The supposedly super-technical guy came to me, got seized of the issue and asked “Which area you are working?” I was about to tell, “Harrow”, the name of the London suburb where Ramco’s office was located in UK in those days. Before that he clarified saying, “I mean Windows 95 or Windows NT?” I was bowled over by his question and said “NT”. He was too happy, so his smile said. He turned around to that first thug and spoke some words in Marathi again.
The first thug would have been thinking all along, it appeared. Suddenly he woke up and asked me the airline by which I came from London. Luckily since I had booked the ticket for both onward and return journey together, I had the ticket with me. He immediately called up British Airways counter and enquired whether it is genuine. They confirmed it in seconds and he cleared me.

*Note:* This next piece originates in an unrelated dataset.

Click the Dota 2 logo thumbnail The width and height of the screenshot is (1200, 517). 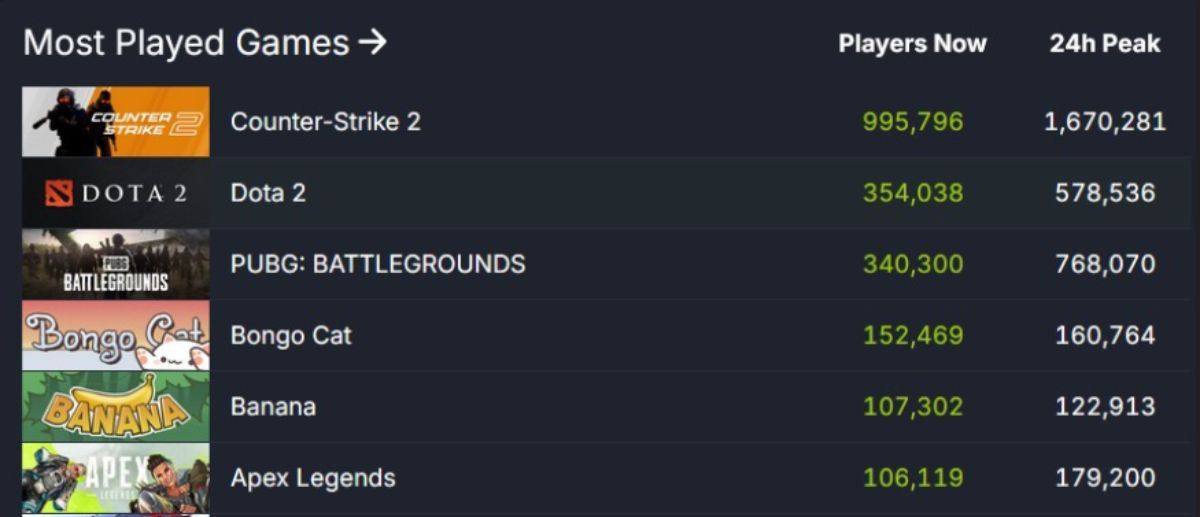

After that, every one – right from the pan-chewing cop, n – 1 thugs, one computer expert came to me and apologised for the inconvenience caused. Don’t know whether to laugh or cry about these guys. What would have been the situation had I told him that I am working on Linux? Don’t know whether he would have considered me a technical guru – much above the ordinary campootar aadhmis or would he have considered me a cheat, who sneaked into the country by some illegal means.